The 800-year-old mural paintings in Cheppad St. George Orthodox Church exhibit Christian traditional paintings. The paintings are on the walls of the Madbaha (altar) of the Church, and show the events in the life of Jesus Christ from birth to ascension. It also illustrates some events from the Old Testament era. The 47 murals are arranged in three lines along three walls. The archaeological department of Kerala says that the murals are approximately 600 years old and were drawn with the extracts of leaves and fruit.

Even though the old church was rebuilt in 1952, the altar was kept intact because of the Murals. The rare and attractive paintings of St. Paul with a sword, Angels, Jesus bearing the Cross, Jesus being beaten by soldiers, St. Thomas with a mint, Adam and Eve eating the prohibited fruit, Noah's Ark etc. shows the mixing of middle eastern Christian painting and Kerala's mural artwork.

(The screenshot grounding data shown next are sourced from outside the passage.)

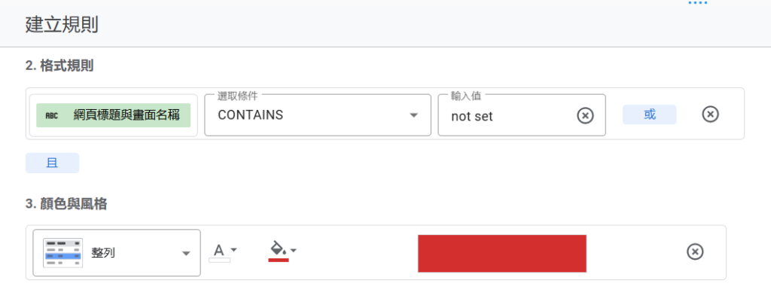Screen dimensions: 771x302
Task: Select the 網頁標題與畫面名稱 field chip
Action: pyautogui.click(x=113, y=115)
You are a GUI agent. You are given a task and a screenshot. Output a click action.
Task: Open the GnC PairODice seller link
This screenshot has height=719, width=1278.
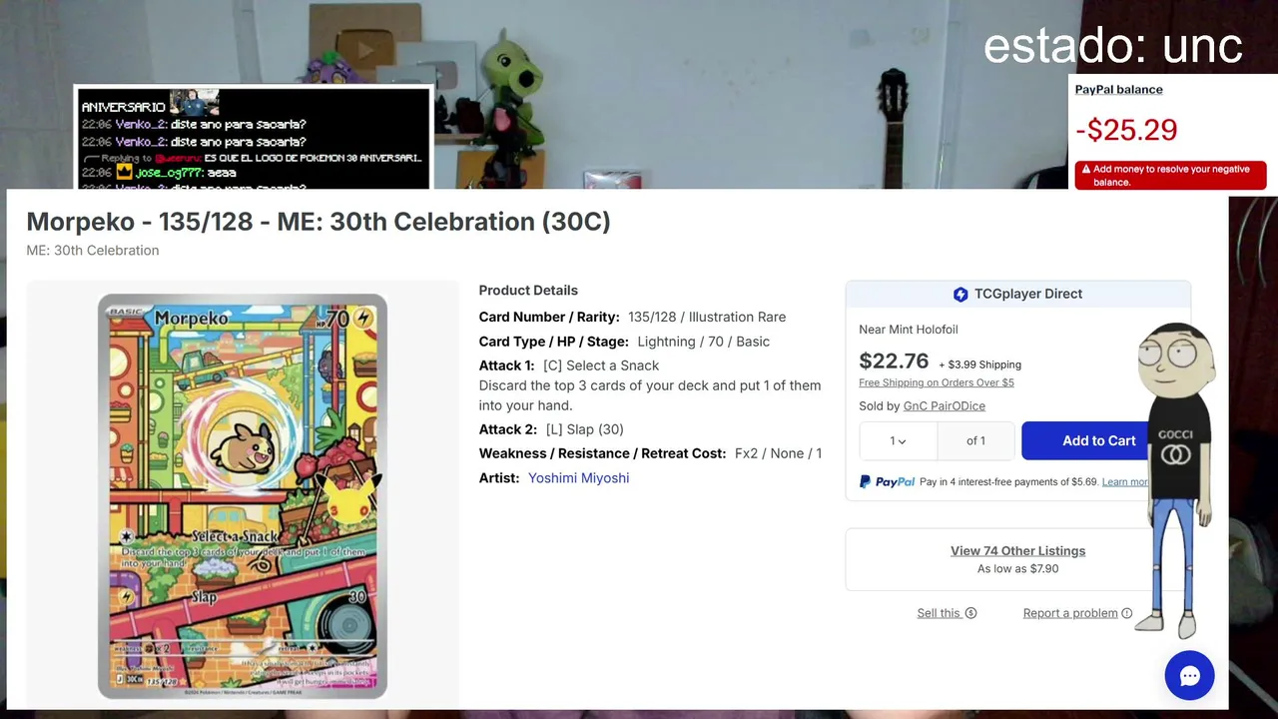click(x=944, y=406)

==Cheppad Philipose Mar Dionysius==
St George Orthodox Church is the resting place of Dionysius_IV_of_Cheppad, Malankara Metropolitan of the Malankara Orthodox Church during 1825–1855. Philipose Mar Dionysius, Malankara Metropolitan of Malankara Orthodox Church was born in 1781 at the Aanjilimootil family in Pallippad (a place near to Cheppad). After the death of Mar Dionysius III in 1825, Philipose Malpan of Aanjilimoottil, Pallipadu was ordained as Metropolitan Mar Dionysius IV for the Malankara Orthodox Syrian Church. The ruler of Travancore issued a Royal Proclamation acknowledging him as Malankara Metropolitan. He was not on good terms with the English missionaries who worked in Malankara Church under the English. The foreign missionaries suggested to reform the 'Qurbana norms' according to the Protestant standards, and to do away with the worship and prayer conducted for the dead, other suggestions included in raising of a fund to increase the salary of the priests, and giving ordination to only those priests who passed out from the Seminary and received the certificate from the Principal. The accounts of the Church every year must be submitted to the Resident for annual auditing the church services were to be conducted in Malayalam. The Metropolitan rejected all these suggestions outright. A meeting of the representatives of the church was convened in Puthiyacavu Church, Mavelikara in 1836 in order to discuss the recommendations of the missionaries. The Mavelikkara Padiyola was formulated in order to strongly resist the new reforms of the foreign missionaries. In 1846, the Patriarch sent a Metropolitan Yuyakim Mar Kurilos to Malankara. Later on, Mar Dionysius gave up the position of Malankara Metropolitan to avoid a split in the church and retired from administrative matters. He died on 9 October 1855. He was laid to rest in St. George Orthodox Church, Cheppad. His Death Anniversary is on 12 October every year.